En outre, il découle de la jurisprudence que des mesures d’un État membre qui visent à définir les critères de régularité de la situation des ressortissants turcs, en adoptant ou en modifiant, notamment, les conditions de séjour de ces ressortissants sur son territoire, sont susceptibles de constituer de nouvelles restrictions au sens de l’article 13 de la décision no 1/80.

Partant, une législation nationale permettant le retrait des droits de séjour que les intéressés détiennent en vertu des articles 6 et 7 de la décision no 1/80 limite leur droit à la libre circulation par rapport au droit à la libre circulation dont ils jouissaient lors de l’entrée en vigueur de cette décision et constitue, dès lors, une nouvelle restriction au sens de l’article 13 de ladite décision. Cette disposition peut donc être invoquée par les ressortissants turcs concernés.

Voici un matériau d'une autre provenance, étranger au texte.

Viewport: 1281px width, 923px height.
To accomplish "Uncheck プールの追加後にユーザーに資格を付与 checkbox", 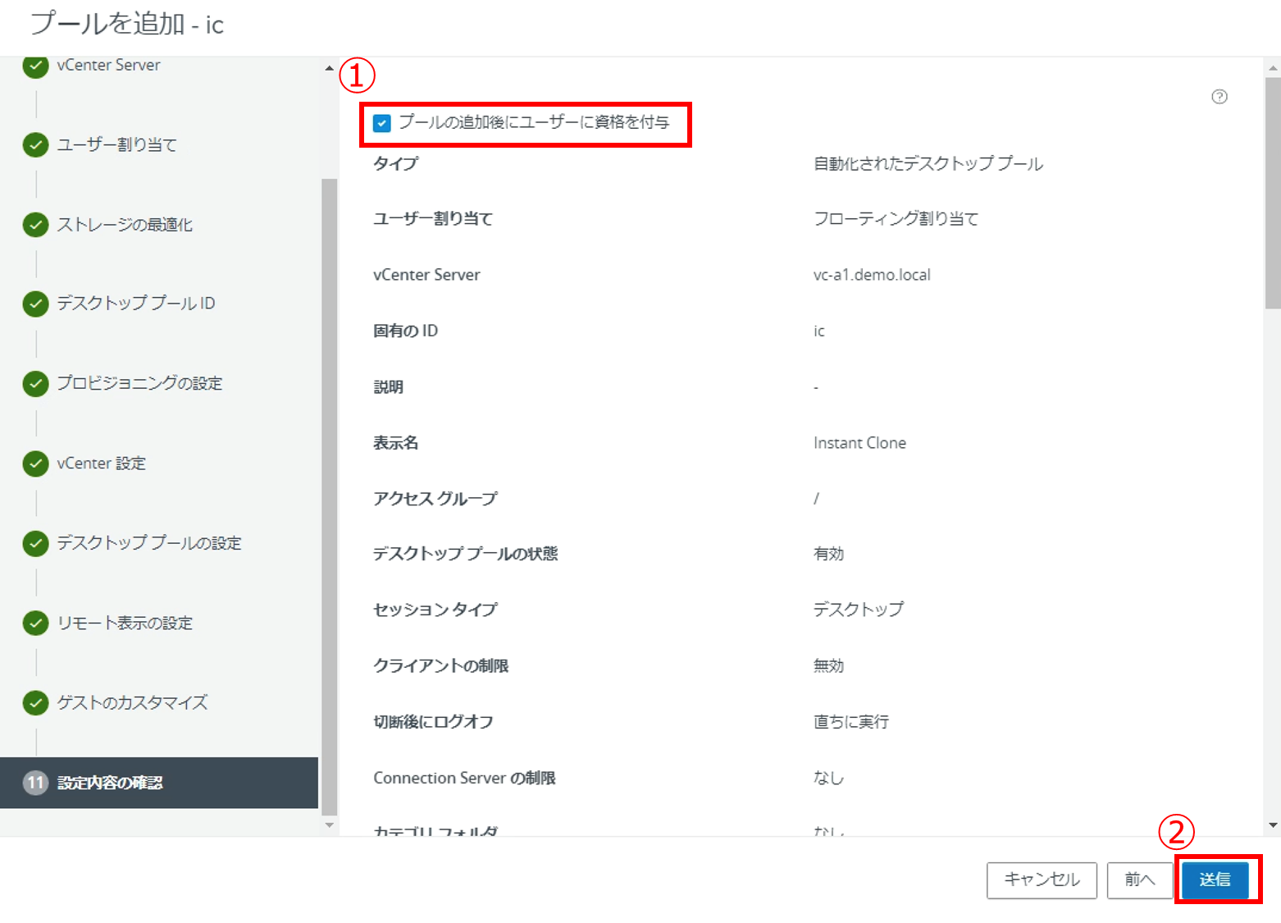I will click(381, 123).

En second lieu, la Cour se penche sur l’articulation entre l’article 13 et l’article 14 de la décision no 1/80. Elle souligne que l’exception à l’interdiction d’adopter de « nouvelles restrictions » pour des exigences d’ordre public, prévue à l’article 14, déroge à la libre circulation des travailleurs et doit donc être entendue strictement. De plus, des mesures nationales relevant de ces exigences doivent être propres à garantir la réalisation de l’objectif de protection de l’ordre public poursuivi et ne pas aller au-delà de ce qui est nécessaire pour l’atteindre.

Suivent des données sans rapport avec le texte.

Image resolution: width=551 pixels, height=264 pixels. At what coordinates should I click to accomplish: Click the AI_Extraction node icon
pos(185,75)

Par ailleurs, s’agissant des ressortissants turcs résidant, à l’instar de S, E et C, depuis plus de 10 ans dans l’État membre d’accueil, la Cour se réfère, aux fins de l’application dudit article 14, à l’article 12 de la directive 2003/109 ( 4 ) en matière de protection des résidents de longue durée. En effet, les mesures justifiées pour des raisons d’ordre public ou de sécurité publique concernant de tels résidents présupposent que les autorités nationales apprécient au cas par cas, en respectant le principe de proportionnalité et les droits fondamentaux de l’intéressé, si le comportement individuel de ce dernier représente un danger actuel, réel et suffisamment grave pour un intérêt fondamental de la société.

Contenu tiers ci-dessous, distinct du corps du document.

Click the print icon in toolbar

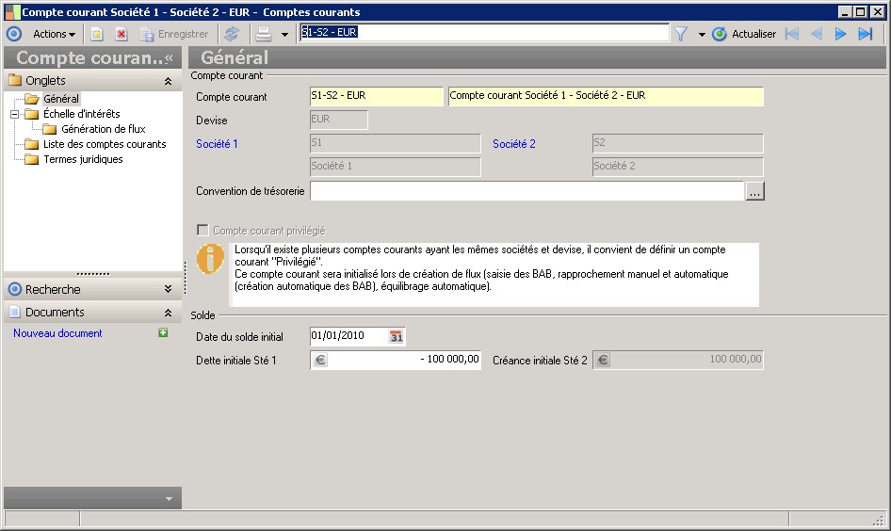tap(265, 34)
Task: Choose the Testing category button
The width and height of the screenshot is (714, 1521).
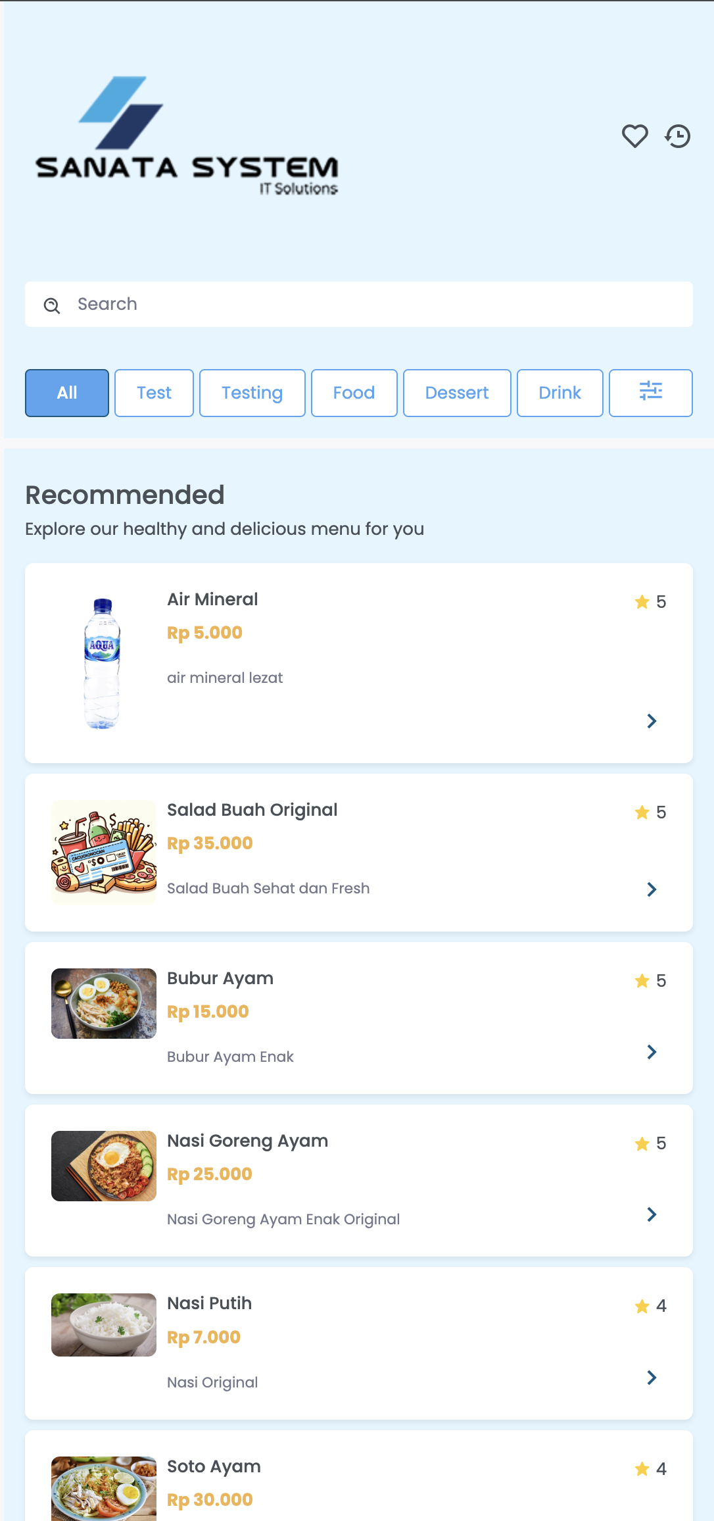Action: coord(252,393)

Au vu de ces éléments, la Cour considère que la mesure législative en cause relève de la marge d’appréciation des autorités néerlandaises énoncée à l’article 14 de la décision no 1/80. Toutefois, la référence à l’évolution des conceptions sociales et la justification fondée sur l’ordre public ne suffisent pas à elles seules pour légitimer cette mesure. Il appartient encore à la juridiction de renvoi d’apprécier, en tenant compte des droits conférés par la décision no 1/80, si la mesure nationale est propre à garantir la réalisation de l’objectif poursuivi, si elle ne va pas au-delà de ce qui est nécessaire pour l’atteindre et si elle prévoit une appréciation préalable et individuelle de la situation actuelle du travailleur turc concerné.


( 1 ) Besluit houdende wijziging van het Vreemdelingenbesluit 2000 in verband met aanscherping van de glijdende schaal (décret modifiant le décret sur les étrangers en vue de renforcer l’échelle mobile), du 26 mars 2012 (Stb. 2012, no 158).

( 2 ) Décision no 1/80 du conseil d’association, du 19 septembre 1980, relative au développement de l’association entre la Communauté économique européenne et la Turquie.

( 3 ) Les articles 6 et 7 de la décision no 1/80 prévoient les droits en matière d’emploi des travailleurs turcs et, respectivement, des membres de leur famille qui ont été autorisés à les rejoindre.

( 4 ) Directive 2003/109/CE du Conseil, du 25 novembre 2003, relative au statut des ressortissants de pays tiers résidents de longue durée (JO 2004, L 16, p. 44).